Study text:
Databricks Runtime 7.3 LTS for Genomics (Unsupported)
Databricks released this image in September 2020. It was declared Long Term Support (LTS) in October 2020.
Databricks Runtime 7.3 LTS for Genomics is a version of Databricks Runtime 7.3 LTS optimized for working with genomic and biomedical data. It is a component of the Databricks Unified Analytics Platform for Genomics.
Important
This documentation has been retired and might not be updated. The products, services, or technologies mentioned in this content are no longer supported.
The Databricks Genomics runtime has been deprecated. For open source equivalents, see repos for genomics-pipelines and Glow. Bioinformatics libraries that were part of the runtime have been released as a Docker container, which can be pulled from the ProjectGlow Dockerhub page.
For more information about the Databricks Runtime deprecation policy and schedule, see All supported Databricks Runtime releases.
For more information, including instructions for creating a Databricks Runtime for Genomics cluster, see Genomics guide. For more information on developing genomics applications, see Genomics guide.
For help with migration from Databricks Runtime 6.x to Databricks Runtime 7.3 LTS, see Databricks Runtime 7.x migration guide.
New features
Databricks Runtime 7.3 LTS for Genomics is built on top of Databricks Runtime 7.3 LTS. For information on what’s new in Databricks Runtime 7.3 LTS, see the Databricks Runtime 7.3 LTS release notes.
Support for reading BGEN files with uncompressed or zstd-compressed genotypes
Glow now supports reading BGEN files containing
SNP block probability data that is uncompressed or compressed using zstandard’s ZSTD_compress()
function, in
addition to the existing support for reading data compressed using zlib’s compress()
function.
Improvements
Variant liftOver performance
Performing variant liftOver with Glow is now up to 12x faster.
Faster big file upload to ABFS
Writing big files (such as VCF, BGEN and BAM) to the Azure Blob File System is now up to 2x faster.
Performance of DNASeq pipeline on autoscaling clusters
The DNASeq pipeline is now better tuned for autoscaling clusters.
Refactors
TNSeq pipeline renamed to MutSeq
The Tumor/Normal pipeline has been renamed from TNSeq to MutSeq.

Collected data entries:
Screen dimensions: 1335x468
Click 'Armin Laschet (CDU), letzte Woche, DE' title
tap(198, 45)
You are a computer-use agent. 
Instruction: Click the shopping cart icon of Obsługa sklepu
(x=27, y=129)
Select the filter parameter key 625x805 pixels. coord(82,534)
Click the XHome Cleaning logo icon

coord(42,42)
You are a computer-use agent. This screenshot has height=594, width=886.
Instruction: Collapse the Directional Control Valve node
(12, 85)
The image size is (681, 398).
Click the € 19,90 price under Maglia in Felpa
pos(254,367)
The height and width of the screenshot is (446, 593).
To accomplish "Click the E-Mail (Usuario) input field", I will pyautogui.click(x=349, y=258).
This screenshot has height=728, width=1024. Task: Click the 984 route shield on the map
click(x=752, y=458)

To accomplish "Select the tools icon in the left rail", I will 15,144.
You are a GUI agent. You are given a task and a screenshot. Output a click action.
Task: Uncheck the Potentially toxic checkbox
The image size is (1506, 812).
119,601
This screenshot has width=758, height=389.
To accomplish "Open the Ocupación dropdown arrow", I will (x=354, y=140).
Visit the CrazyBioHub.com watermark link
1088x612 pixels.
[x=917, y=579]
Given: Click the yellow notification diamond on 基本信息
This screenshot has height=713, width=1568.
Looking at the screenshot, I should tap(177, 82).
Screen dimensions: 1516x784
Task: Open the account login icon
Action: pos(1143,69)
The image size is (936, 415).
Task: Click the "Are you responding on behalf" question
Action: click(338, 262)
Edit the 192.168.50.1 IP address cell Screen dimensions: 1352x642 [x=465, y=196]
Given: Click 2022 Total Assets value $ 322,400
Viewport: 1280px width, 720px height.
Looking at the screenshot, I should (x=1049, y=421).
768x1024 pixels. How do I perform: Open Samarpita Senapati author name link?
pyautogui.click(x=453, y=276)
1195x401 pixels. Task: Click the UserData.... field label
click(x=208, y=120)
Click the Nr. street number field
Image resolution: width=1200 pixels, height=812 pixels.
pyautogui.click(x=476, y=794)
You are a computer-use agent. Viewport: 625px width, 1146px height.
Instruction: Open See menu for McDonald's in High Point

Required action 1: According to the Genomics runtime release notes, how much faster is variant liftOver with Glow now?
Required action 2: Retype the passage of the Genomics runtime release notes between "Improvements" and "TNSeq to MutSeq.", inclusive.

Written response 1: Up to 12x faster.

Written response 2:
Improvements
Variant liftOver performance
Performing variant liftOver with Glow is now up to 12x faster.
Faster big file upload to ABFS
Writing big files (such as VCF, BGEN and BAM) to the Azure Blob File System is now up to 2x faster.
Performance of DNASeq pipeline on autoscaling clusters
The DNASeq pipeline is now better tuned for autoscaling clusters.
Refactors
TNSeq pipeline renamed to MutSeq
The Tumor/Normal pipeline has been renamed from TNSeq to MutSeq.